WHAT NEEDS TO BE DONE >>
The data below is to be retyped exactly, line by line.

[Stored data]
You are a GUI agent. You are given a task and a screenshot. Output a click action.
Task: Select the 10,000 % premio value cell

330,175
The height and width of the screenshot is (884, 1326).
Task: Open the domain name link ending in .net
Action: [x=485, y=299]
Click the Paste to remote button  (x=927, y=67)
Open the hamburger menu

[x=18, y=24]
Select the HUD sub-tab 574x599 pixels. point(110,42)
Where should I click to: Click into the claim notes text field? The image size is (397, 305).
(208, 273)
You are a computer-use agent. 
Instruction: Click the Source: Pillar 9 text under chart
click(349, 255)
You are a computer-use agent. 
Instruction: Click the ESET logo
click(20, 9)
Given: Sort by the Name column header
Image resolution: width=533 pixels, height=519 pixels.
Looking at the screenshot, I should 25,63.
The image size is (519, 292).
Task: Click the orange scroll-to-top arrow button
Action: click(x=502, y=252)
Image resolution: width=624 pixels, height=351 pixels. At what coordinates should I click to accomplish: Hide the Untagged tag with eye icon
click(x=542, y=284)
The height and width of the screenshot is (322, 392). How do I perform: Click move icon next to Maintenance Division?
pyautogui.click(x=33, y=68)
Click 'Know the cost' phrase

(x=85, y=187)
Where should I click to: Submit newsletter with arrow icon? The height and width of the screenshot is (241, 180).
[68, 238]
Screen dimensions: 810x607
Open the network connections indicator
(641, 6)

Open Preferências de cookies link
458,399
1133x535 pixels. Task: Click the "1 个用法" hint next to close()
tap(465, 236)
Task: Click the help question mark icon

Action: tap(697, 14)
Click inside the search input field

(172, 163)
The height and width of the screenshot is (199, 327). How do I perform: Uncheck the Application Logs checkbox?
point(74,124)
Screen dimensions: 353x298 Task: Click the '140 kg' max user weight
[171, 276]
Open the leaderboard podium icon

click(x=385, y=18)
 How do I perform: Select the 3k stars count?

SOLVED EXERCISE >>
You are a GUI agent. You are given a task and a screenshot. Output a click action.
Task: Select the 10,000 % premio value cell

330,175
The height and width of the screenshot is (884, 1326).
Task: Open the domain name link ending in .net
Action: [x=485, y=299]
Click the Paste to remote button  (x=927, y=67)
Open the hamburger menu

[x=18, y=24]
Select the HUD sub-tab 574x599 pixels. point(110,42)
Where should I click to: Click into the claim notes text field? The image size is (397, 305).
(208, 273)
You are a computer-use agent. 
Instruction: Click the Source: Pillar 9 text under chart
click(349, 255)
You are a computer-use agent. 
Instruction: Click the ESET logo
click(20, 9)
Given: Sort by the Name column header
Image resolution: width=533 pixels, height=519 pixels.
Looking at the screenshot, I should 25,63.
The image size is (519, 292).
Task: Click the orange scroll-to-top arrow button
Action: click(x=502, y=252)
Image resolution: width=624 pixels, height=351 pixels. At what coordinates should I click to accomplish: Hide the Untagged tag with eye icon
click(x=542, y=284)
The height and width of the screenshot is (322, 392). How do I perform: Click move icon next to Maintenance Division?
pyautogui.click(x=33, y=68)
Click 'Know the cost' phrase

(x=85, y=187)
Where should I click to: Submit newsletter with arrow icon? The height and width of the screenshot is (241, 180).
[68, 238]
Screen dimensions: 810x607
Open the network connections indicator
(641, 6)

Open Preferências de cookies link
458,399
1133x535 pixels. Task: Click the "1 个用法" hint next to close()
tap(465, 236)
Task: Click the help question mark icon

Action: tap(697, 14)
Click inside the search input field

(172, 163)
The height and width of the screenshot is (199, 327). How do I perform: Uncheck the Application Logs checkbox?
point(74,124)
Screen dimensions: 353x298 Task: Click the '140 kg' max user weight
[171, 276]
Open the leaderboard podium icon

click(x=385, y=18)
 How do I perform: Select the 3k stars count?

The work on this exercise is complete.